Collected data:

■ ■ ■

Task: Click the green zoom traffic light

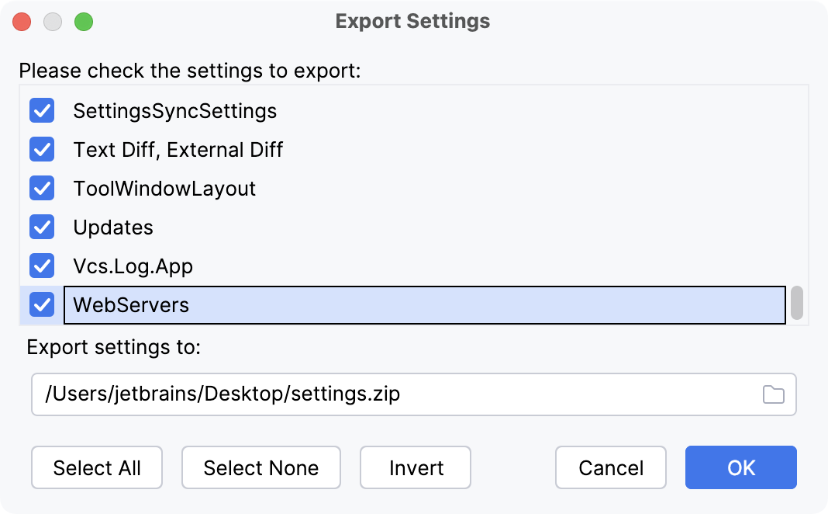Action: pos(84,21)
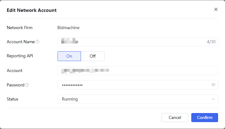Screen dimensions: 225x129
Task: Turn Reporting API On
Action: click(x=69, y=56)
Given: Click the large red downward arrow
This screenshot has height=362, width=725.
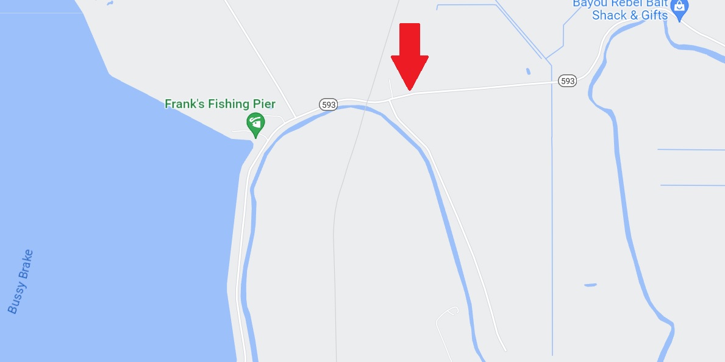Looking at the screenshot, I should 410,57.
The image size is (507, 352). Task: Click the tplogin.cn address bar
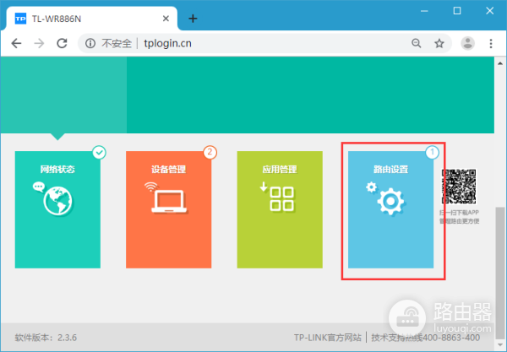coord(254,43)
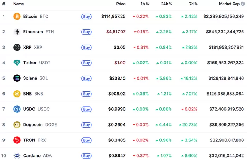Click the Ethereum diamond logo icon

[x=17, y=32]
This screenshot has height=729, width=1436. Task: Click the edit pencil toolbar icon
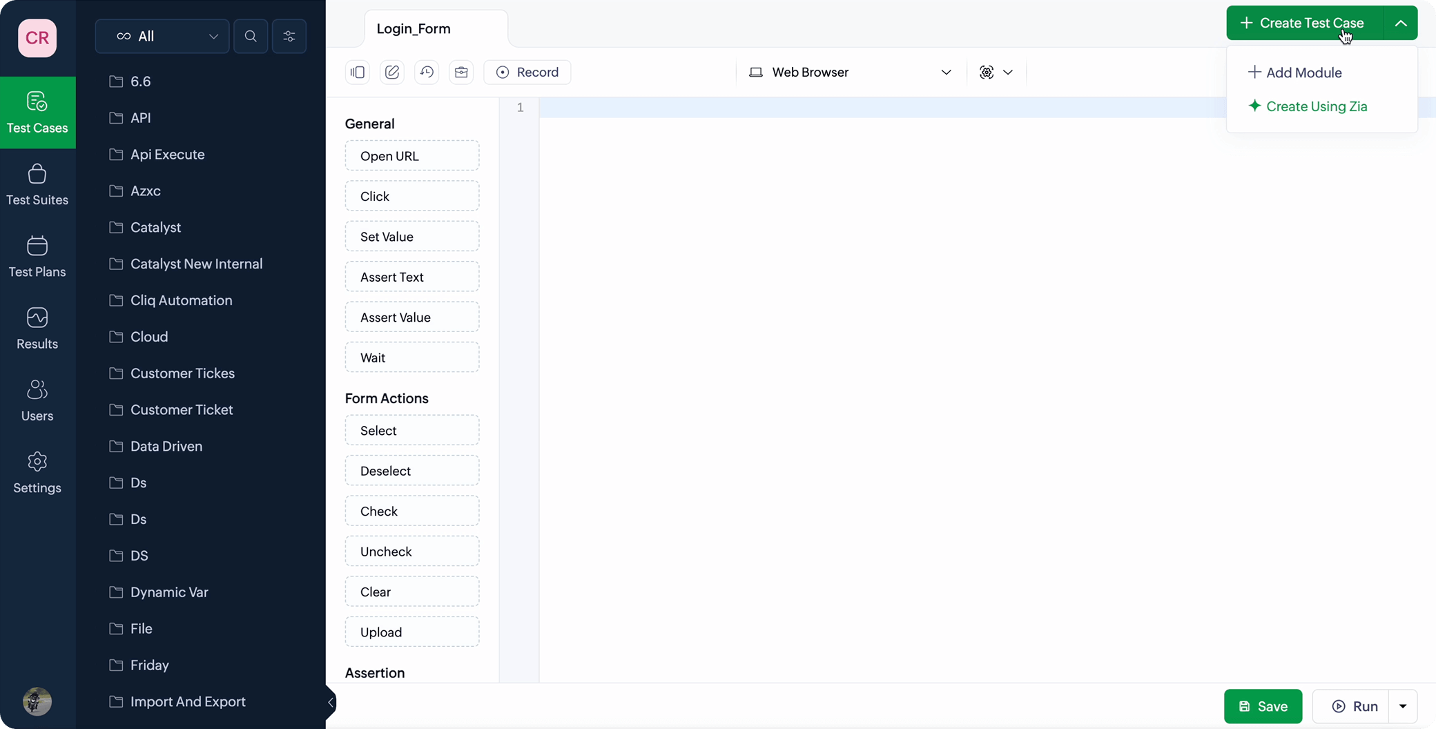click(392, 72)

■ ■ ■

All of the lines above should be retyped precisely, apart from the pictures.

[TASK RESULT]:
Task: Click the green zoom traffic light

Action: pos(84,21)
Screen dimensions: 225x129
Task: Turn Reporting API On
Action: click(x=69, y=56)
Given: Click the large red downward arrow
This screenshot has height=362, width=725.
Looking at the screenshot, I should 410,57.
The image size is (507, 352). Task: Click the tplogin.cn address bar
coord(254,43)
Click the Ethereum diamond logo icon

[x=17, y=32]
This screenshot has height=729, width=1436. Task: Click the edit pencil toolbar icon
click(392, 72)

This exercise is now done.